A RAND study of telehealth traffic at federally qualified health centers in California serving low-income residents found that almost half of all primary care visits and about 64 percent of behavioral health visits conducted via telehealth between March and August of 2020 used audio-only phones. This suggests that audio-only phones may be key to telehealth access for underserved populations; however, it could become a problem post-pandemic. During the COVID-19 public health emergency, the federal and state governments have implemented numerous emergency measures in order to increase telehealth access and coverage. This included enabling providers to treat patients through audio-only telehealth, generally through a phone call. However, most of these freedoms will end once the public health emergency is over, and there is significant disagreement about whether audio-only telehealth coverage should be permanent.
Lori Uscher-Pines and her team of researchers investigated the extent of telehealth usage at 41 Federally Qualified Health Centers (FQHCs) with more than 500 clinic sites supported by the California Health Care Foundation. Their findings were published in the Journal of the American Medical Association as part of the RAND study. According to the research, COVID-19 has drastically shifted the number of primary care and behavioral health visits to connected health platforms. Approximately 50% of primary care visits and 77% of behavioral health visits are now conducted via these platforms. Unfortunately, many of these services are administered via phone due to insufficient tech access and broadband capability, preventing patients from utilizing audio-visual telemedicine.

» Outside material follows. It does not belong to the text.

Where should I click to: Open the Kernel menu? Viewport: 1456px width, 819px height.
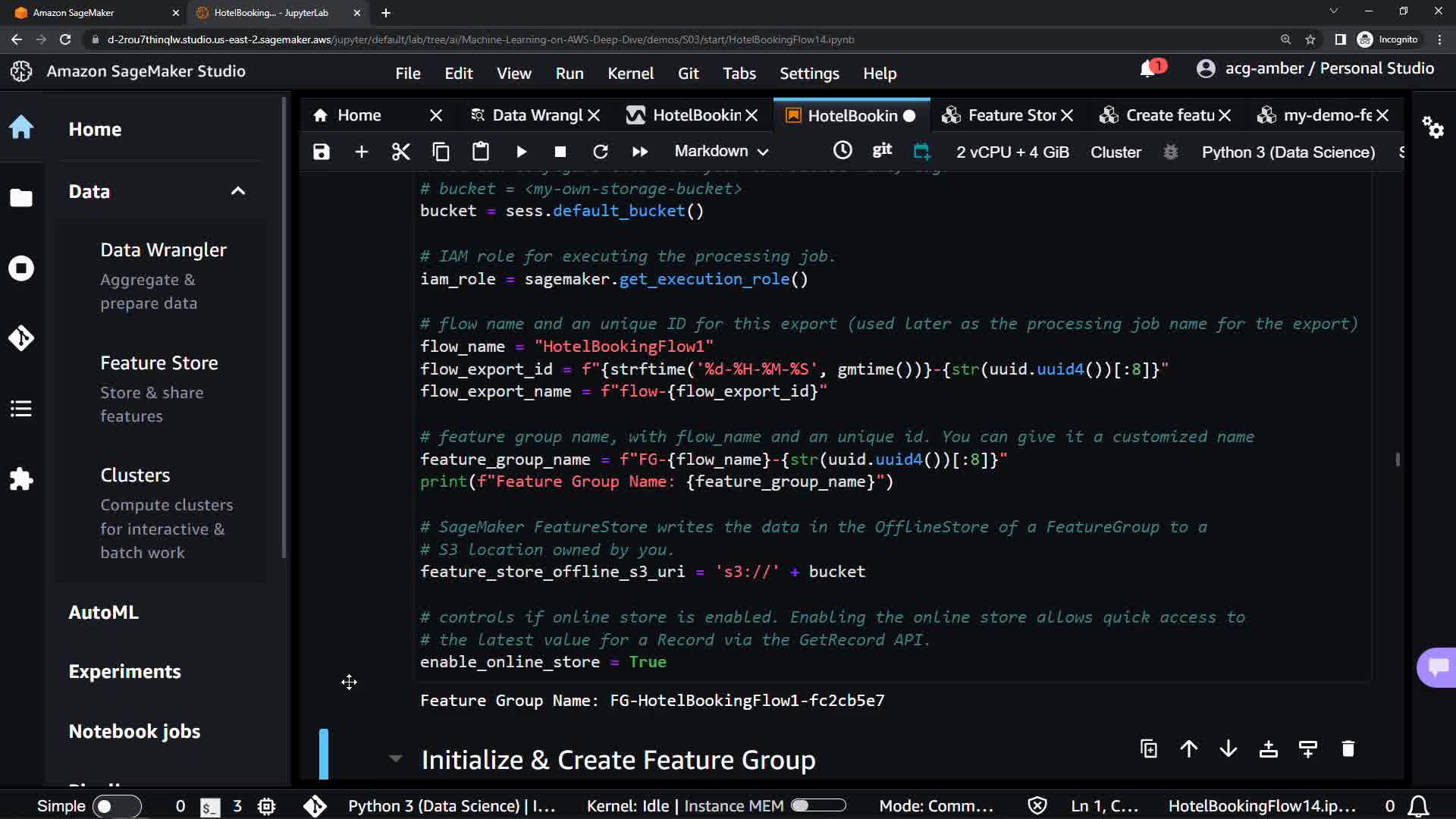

Advocates for telehealth have highlighted the audio-only platform as a possible way to increase healthcare access for people who are underserved. However, the Centers for Medicare & Medicaid Services have questioned if the telephone is suitable for healthcare services. As Congress, CMS, and state governments continue to evaluate telehealth options, RAND’s senior policy researcher, Uscher-Price, has expressed her concern over the possibility of eliminating coverage for telephone visits. She believes that lower-income patients could be negatively impacted due to lack of access to video visits, and federally qualified health centers may not have the necessary infrastructure to carry out video telehealth. It is essential for policymakers to consider these issues as telehealth is becoming more accepted.